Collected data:
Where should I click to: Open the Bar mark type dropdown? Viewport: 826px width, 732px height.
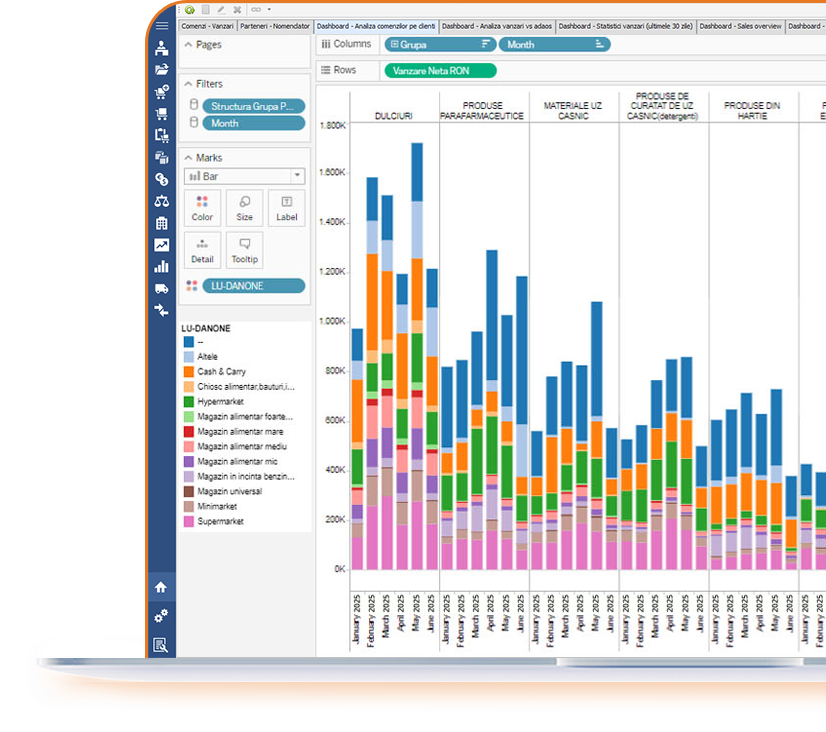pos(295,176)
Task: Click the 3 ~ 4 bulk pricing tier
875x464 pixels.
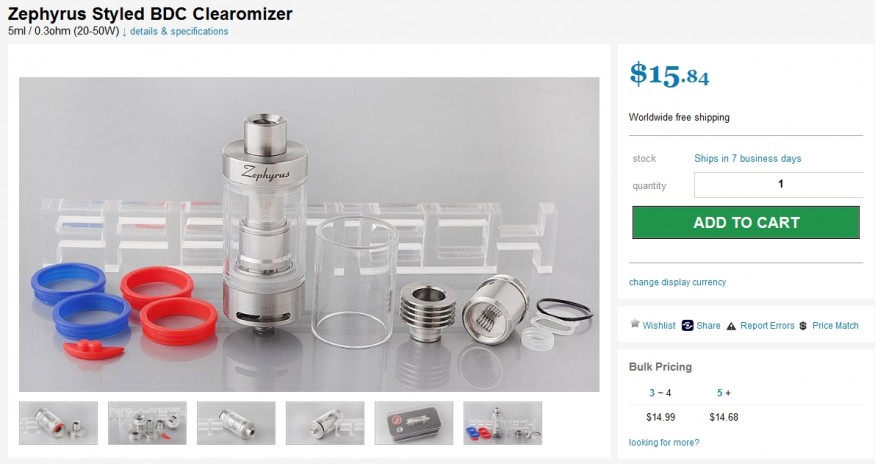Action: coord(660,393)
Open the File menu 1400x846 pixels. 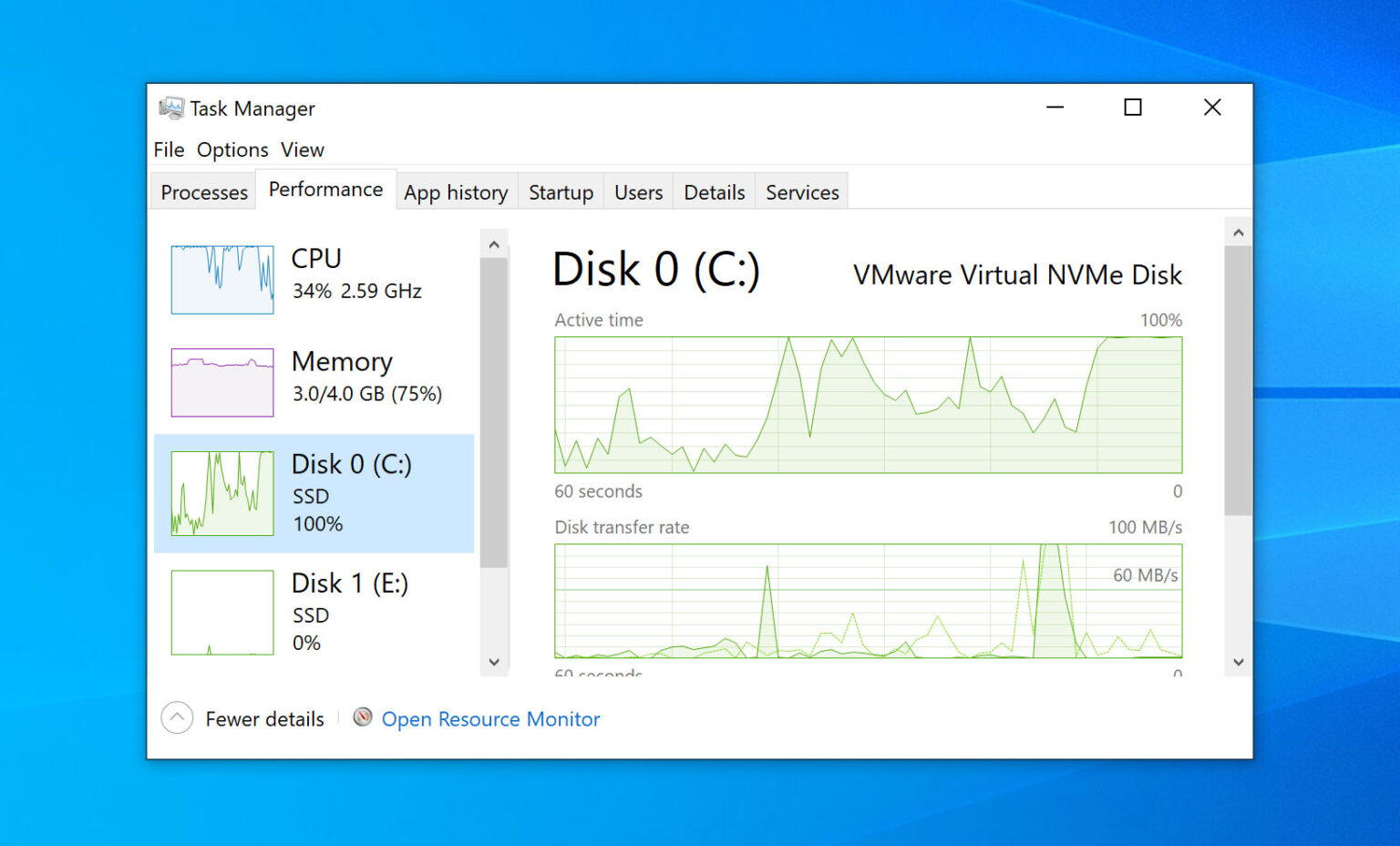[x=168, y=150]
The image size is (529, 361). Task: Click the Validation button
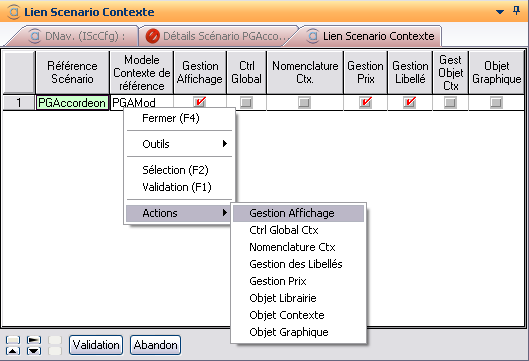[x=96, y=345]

▸ Exercise directions: Where the line containing "The image size" appears, begin copying there and continue exactly through the final line of the records; both end lines belong in the copy, pictures do not.

▸ Answer box:
The image size is (529, 361). Task: Click the Validation button
[x=96, y=345]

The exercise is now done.